How to complete this task → Exactly the lines from the one with "Select the Fill & Line paint bucket icon" through the final line of the entries, and nothing else, should appear in the answer; no pictures go in it.

------------------------------------------------

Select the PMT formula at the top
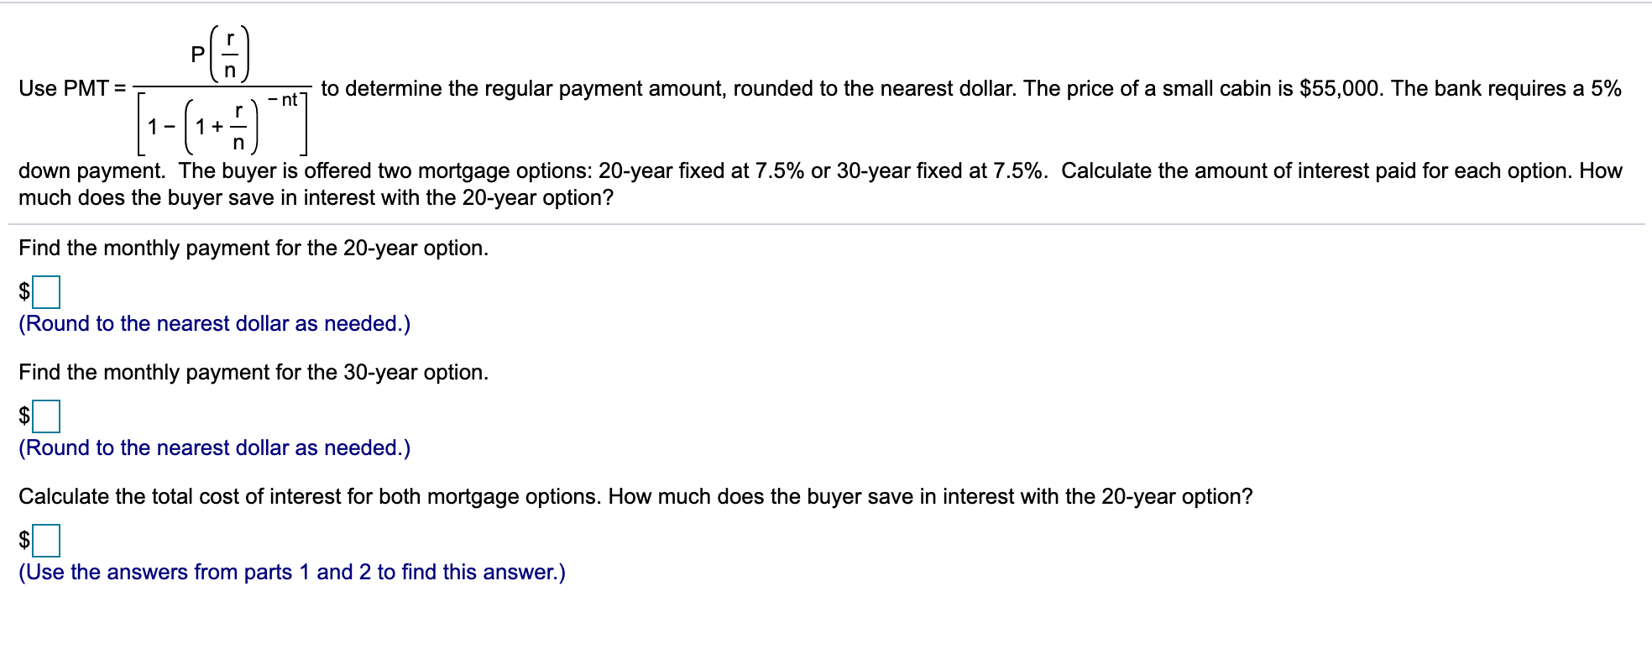The width and height of the screenshot is (1652, 670). 222,84
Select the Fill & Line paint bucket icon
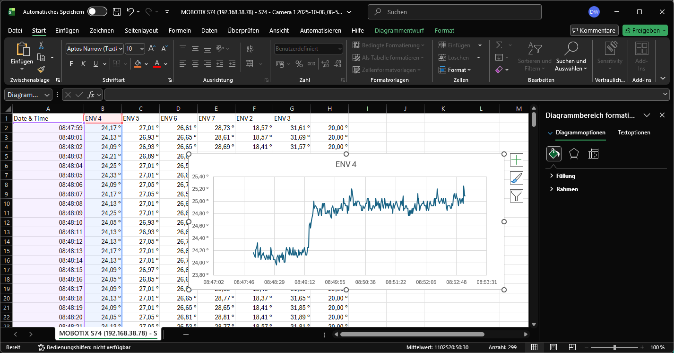 pyautogui.click(x=553, y=153)
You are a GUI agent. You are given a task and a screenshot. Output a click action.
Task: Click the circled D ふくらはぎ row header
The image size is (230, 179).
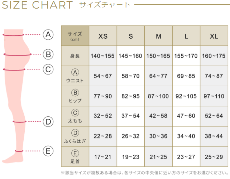click(x=75, y=136)
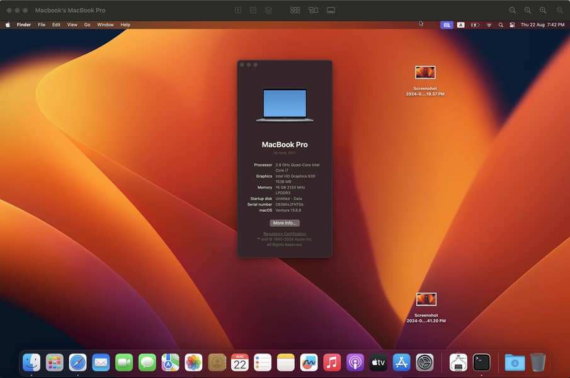This screenshot has width=570, height=378.
Task: Click the More Info... button
Action: click(x=285, y=223)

------------------------------------------------

Task answer →
Select the Fill & Line paint bucket icon
 pyautogui.click(x=553, y=153)
You are a GUI agent. You are given a task and a screenshot. Output a click action.
Task: Click the circled D ふくらはぎ row header
The image size is (230, 179).
click(x=75, y=136)
This screenshot has width=570, height=378.
Task: Click the More Info... button
Action: click(x=285, y=223)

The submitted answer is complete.